È ovvio che nemmeno i Berliner Philharmoniker si potessero sottrarre alle rigide misure di contenimento del contagio da coronavirus: pubblico bandito dalla grande sala della Philharmonie di Berlino e orchestra a ranghi ridotti per consentire una distanza di sicurezza di almeno 2 metri fra orchestrali. Programma dunque adattato alle necessità e ai vincoli molto stretti del momento che vedeva sulla scena della Philharmonie una quindicina di orchestrali guidati dal loro direttore Kirill Petrenko, una presenza quasi dimessa in questo concerto-testimonianza. 

Ben scelta e non banale la sequenza dei pezzi del concerto, che vogliono sottolineare le quattro condizioni con le quali il virus ha costretto tutti, senza distinzioni, a confrontarsi: paura, lutto, solitudine e speranza. Si apre con Fratres di Arvo Pärt nella versione per archi e percussioni: una successione “perpetua” di variazioni sulle sei battute del tema principale precedute dagli accordi frenetici del violino solista e separate dalla breve cesura ritmica del motivo delle percussioni, quasi un haiku esistenziale nel tipico stile sospeso del compositore estone.

Simili suggestioni sembrava ispirare anche il celebre Ramifications di György Ligeti, nel quale il reticolo delle linee sonore di ogni strumento – reso con magistrale limpidezza sonora dai Berliner – crea un reticolo di inarrestabile e vitale progressione dinamica verso una direzione indefinita. Più connotato, invece, il celebre Adagio for strings di Samuel Barber, originariamente concepito come secondo movimento del Quartetto per archi op. 11 e quindi impostosi in forma autonoma e orchestrazione per ensemble di archi come uno dei pezzi più celebri del XX secolo, spesso colonna sonora di annunci luttuosi per morti illustri o funerali di personalità e più di recente al ricordo per vittime meno celebri di massacri terroristici.

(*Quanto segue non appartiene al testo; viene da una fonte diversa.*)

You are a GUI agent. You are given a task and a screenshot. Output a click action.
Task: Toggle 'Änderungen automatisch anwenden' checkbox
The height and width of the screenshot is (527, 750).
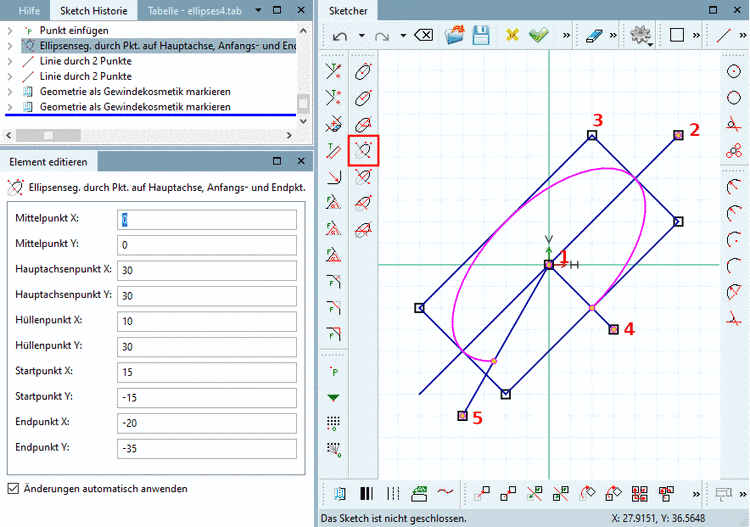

Una parentesi di raccoglimento per le numerose vittime del coronavirus, prima della più rasserenante Sinfonia n. 4 in sol maggiore di Gustav Mahler eseguita dai Berliner, ben distanziati sul palco, nella versione di Erwin Stein del 1921 per quintetto d’archi, due pianoforti, armonium, flauto, oboe e clarinetto e percussioni. Non comparabile con la densità del suono orchestrale della scrittura mahleriana (più leggera e trasparente comunque nella sua Quarta), si tratta comunque di una trascrizione agile che gioca su accattivanti sonorità cameristiche e sfrutta le doti virtuosistiche degli strumentisti, soprattutto del primo violino, dell’oboe e del clarinetto.

Ai bravissimi strumentisti dei Berliner, alla fine del terzo movimento dall’intenso slancio lirico, si unisce la luminosa presenza vocale di Christiane Karg per il lied "Das himmlische Leben" (La vita celestiale) che chiude con un tono rasserenante la sinfonia e questo insolito concerto in tempo di pandemia. Per citare il compositore, in quel canto di infantile ingenuità “c’è la serenità di un mondo superiore, per noi estraneo, che possiede qualcosa di spaventoso e orrendo.” Non sappiamo come saranno i mesi a venire, non sappiamo se saranno spaventosi e orrendi. È certo però che nella impresa di Petrenko e dei musicisti della sua orchestra, nemmeno salutata da un applauso in quella grande sala vuota, c’è la voglia di testimoniare che la musica, malgrado tutto, resiste.